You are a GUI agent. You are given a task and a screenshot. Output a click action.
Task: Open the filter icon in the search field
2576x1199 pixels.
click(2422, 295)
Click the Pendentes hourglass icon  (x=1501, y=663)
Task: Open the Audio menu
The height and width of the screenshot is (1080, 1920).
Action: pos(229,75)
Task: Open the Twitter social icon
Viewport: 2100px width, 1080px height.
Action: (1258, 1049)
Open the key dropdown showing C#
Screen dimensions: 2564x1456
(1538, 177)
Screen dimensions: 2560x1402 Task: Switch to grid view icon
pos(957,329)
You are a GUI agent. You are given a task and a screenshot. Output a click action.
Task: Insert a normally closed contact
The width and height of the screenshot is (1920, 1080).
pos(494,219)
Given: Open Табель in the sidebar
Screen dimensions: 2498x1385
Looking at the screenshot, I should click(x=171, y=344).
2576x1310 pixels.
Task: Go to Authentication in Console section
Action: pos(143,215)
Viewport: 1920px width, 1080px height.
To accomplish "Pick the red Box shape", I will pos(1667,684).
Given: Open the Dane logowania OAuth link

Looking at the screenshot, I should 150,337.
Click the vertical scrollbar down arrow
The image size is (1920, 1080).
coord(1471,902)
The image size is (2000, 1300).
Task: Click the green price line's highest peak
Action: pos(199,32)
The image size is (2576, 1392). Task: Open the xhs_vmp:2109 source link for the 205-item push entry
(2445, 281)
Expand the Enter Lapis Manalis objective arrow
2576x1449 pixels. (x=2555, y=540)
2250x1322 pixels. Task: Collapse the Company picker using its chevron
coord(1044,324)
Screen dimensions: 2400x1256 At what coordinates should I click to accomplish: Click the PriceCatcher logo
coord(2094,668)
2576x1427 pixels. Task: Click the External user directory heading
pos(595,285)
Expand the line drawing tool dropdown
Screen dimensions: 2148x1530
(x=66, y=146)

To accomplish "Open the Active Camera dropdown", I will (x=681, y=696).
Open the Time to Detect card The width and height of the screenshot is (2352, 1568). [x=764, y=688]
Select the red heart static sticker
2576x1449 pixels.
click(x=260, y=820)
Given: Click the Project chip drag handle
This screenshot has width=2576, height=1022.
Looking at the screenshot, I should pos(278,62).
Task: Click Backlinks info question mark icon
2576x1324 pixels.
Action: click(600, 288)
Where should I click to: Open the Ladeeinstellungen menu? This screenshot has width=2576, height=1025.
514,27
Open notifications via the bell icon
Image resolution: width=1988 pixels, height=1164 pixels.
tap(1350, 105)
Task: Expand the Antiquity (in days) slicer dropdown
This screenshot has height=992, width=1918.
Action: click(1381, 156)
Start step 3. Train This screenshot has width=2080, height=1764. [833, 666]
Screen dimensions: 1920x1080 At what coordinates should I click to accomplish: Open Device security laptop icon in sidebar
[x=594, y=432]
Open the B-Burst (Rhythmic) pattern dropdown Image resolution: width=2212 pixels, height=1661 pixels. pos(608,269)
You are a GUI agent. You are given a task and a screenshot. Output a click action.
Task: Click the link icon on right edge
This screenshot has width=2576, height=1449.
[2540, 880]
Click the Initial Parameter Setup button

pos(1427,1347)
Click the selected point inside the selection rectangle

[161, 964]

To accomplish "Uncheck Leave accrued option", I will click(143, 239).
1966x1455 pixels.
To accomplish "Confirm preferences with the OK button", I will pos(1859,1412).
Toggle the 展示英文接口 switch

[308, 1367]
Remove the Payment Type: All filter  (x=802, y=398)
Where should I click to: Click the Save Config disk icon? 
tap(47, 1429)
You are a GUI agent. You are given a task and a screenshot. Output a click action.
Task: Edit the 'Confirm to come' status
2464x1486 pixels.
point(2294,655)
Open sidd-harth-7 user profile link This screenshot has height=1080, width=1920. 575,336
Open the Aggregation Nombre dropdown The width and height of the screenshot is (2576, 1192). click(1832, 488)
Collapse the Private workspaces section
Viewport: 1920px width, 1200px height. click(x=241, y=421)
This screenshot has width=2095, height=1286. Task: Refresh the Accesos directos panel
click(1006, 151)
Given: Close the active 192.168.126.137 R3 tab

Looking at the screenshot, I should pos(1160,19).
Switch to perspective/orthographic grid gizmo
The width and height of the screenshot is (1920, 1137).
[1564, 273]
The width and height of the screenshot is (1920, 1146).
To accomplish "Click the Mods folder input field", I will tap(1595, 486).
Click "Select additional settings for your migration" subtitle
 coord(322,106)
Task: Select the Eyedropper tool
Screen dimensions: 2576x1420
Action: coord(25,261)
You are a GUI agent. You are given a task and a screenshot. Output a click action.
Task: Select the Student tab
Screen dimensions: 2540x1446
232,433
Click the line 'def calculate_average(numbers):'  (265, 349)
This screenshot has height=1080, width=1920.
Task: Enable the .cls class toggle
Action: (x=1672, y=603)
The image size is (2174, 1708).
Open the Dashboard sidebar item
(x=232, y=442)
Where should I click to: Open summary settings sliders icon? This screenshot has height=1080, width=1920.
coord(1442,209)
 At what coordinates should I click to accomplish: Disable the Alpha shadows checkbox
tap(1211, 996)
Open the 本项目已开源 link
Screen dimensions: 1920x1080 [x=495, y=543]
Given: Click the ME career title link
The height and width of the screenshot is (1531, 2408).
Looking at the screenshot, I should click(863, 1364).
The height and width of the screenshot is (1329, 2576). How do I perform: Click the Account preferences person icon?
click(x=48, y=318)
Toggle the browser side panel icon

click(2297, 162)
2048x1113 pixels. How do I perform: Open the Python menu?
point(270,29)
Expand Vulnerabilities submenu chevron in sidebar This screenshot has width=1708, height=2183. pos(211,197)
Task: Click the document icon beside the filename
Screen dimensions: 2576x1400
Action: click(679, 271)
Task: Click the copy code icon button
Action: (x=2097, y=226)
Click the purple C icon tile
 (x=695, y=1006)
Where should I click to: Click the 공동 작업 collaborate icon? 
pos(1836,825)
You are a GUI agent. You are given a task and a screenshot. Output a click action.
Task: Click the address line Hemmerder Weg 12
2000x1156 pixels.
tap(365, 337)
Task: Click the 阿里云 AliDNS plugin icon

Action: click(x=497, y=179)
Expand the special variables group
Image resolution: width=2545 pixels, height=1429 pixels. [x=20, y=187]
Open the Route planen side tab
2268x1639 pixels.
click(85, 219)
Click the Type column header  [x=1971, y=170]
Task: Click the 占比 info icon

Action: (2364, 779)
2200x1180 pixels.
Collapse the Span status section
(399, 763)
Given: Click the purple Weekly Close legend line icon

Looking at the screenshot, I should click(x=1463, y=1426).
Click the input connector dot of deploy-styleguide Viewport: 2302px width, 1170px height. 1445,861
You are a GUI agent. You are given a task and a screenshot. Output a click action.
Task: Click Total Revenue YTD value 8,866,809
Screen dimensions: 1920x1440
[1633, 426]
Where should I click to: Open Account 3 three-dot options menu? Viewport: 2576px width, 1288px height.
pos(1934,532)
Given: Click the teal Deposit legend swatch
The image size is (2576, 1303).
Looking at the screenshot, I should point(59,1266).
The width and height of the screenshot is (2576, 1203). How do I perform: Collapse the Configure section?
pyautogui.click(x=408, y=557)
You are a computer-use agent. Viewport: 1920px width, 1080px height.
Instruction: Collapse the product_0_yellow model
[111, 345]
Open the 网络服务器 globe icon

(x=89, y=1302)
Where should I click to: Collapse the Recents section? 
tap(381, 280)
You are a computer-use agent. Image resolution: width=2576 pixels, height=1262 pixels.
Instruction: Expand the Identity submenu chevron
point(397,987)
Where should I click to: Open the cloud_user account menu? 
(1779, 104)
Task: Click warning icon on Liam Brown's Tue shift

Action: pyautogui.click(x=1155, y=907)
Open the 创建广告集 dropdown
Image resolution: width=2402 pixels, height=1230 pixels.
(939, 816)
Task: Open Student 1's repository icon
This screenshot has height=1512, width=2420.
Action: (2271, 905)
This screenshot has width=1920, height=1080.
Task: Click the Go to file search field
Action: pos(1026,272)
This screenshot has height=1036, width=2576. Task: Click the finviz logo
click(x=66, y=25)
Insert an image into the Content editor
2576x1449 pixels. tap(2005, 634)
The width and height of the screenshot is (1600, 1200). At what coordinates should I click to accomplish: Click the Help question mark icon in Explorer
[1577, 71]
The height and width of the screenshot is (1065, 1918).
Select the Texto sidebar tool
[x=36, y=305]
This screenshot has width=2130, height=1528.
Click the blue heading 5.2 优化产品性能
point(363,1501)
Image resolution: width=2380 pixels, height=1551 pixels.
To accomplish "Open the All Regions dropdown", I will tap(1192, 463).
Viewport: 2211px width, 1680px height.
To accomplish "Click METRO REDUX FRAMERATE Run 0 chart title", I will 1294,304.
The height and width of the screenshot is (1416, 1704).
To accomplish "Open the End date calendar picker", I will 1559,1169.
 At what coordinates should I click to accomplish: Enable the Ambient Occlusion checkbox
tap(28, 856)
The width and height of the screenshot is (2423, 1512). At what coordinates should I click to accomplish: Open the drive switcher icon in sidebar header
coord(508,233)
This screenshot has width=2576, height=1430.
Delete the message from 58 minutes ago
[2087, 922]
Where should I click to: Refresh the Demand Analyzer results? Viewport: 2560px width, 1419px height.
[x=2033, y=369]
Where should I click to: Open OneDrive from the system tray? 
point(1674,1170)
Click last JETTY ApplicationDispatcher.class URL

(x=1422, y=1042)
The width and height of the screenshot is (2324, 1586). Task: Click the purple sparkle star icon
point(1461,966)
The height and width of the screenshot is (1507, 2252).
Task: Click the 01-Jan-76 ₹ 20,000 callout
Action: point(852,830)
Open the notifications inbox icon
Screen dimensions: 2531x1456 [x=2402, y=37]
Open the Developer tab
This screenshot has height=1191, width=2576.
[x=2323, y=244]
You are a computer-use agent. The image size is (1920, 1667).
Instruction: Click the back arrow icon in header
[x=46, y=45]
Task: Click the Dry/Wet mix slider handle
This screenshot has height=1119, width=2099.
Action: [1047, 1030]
********************
Type out again, exactly as written, the lines from the beginning of the material through the one containing "Given: Click the Project chip drag handle".

• [Exercise answer]:
You are a GUI agent. You are given a task and a screenshot. Output a click action.
Task: Open the filter icon in the search field
2576x1199 pixels.
click(2422, 295)
Click the Pendentes hourglass icon  (x=1501, y=663)
Task: Open the Audio menu
The height and width of the screenshot is (1080, 1920).
Action: pos(229,75)
Task: Open the Twitter social icon
Viewport: 2100px width, 1080px height.
Action: (1258, 1049)
Open the key dropdown showing C#
Screen dimensions: 2564x1456
(1538, 177)
Screen dimensions: 2560x1402 Task: Switch to grid view icon
pos(957,329)
You are a GUI agent. You are given a task and a screenshot. Output a click action.
Task: Insert a normally closed contact
The width and height of the screenshot is (1920, 1080).
pos(494,219)
Given: Open Табель in the sidebar
Screen dimensions: 2498x1385
Looking at the screenshot, I should click(x=171, y=344).
2576x1310 pixels.
Task: Go to Authentication in Console section
Action: pos(143,215)
Viewport: 1920px width, 1080px height.
To accomplish "Pick the red Box shape", I will pos(1667,684).
Given: Open the Dane logowania OAuth link

Looking at the screenshot, I should 150,337.
Click the vertical scrollbar down arrow
The image size is (1920, 1080).
coord(1471,902)
The image size is (2000, 1300).
Task: Click the green price line's highest peak
Action: pos(199,32)
The image size is (2576, 1392). Task: Open the xhs_vmp:2109 source link for the 205-item push entry
(2445, 281)
Expand the Enter Lapis Manalis objective arrow
2576x1449 pixels. (x=2555, y=540)
2250x1322 pixels. Task: Collapse the Company picker using its chevron
coord(1044,324)
Screen dimensions: 2400x1256 At what coordinates should I click to accomplish: Click the PriceCatcher logo
coord(2094,668)
2576x1427 pixels. Task: Click the External user directory heading
pos(595,285)
Expand the line drawing tool dropdown
Screen dimensions: 2148x1530
(x=66, y=146)

To accomplish "Open the Active Camera dropdown", I will (x=681, y=696).
Open the Time to Detect card The width and height of the screenshot is (2352, 1568). [x=764, y=688]
Select the red heart static sticker
2576x1449 pixels.
click(x=260, y=820)
Given: Click the Project chip drag handle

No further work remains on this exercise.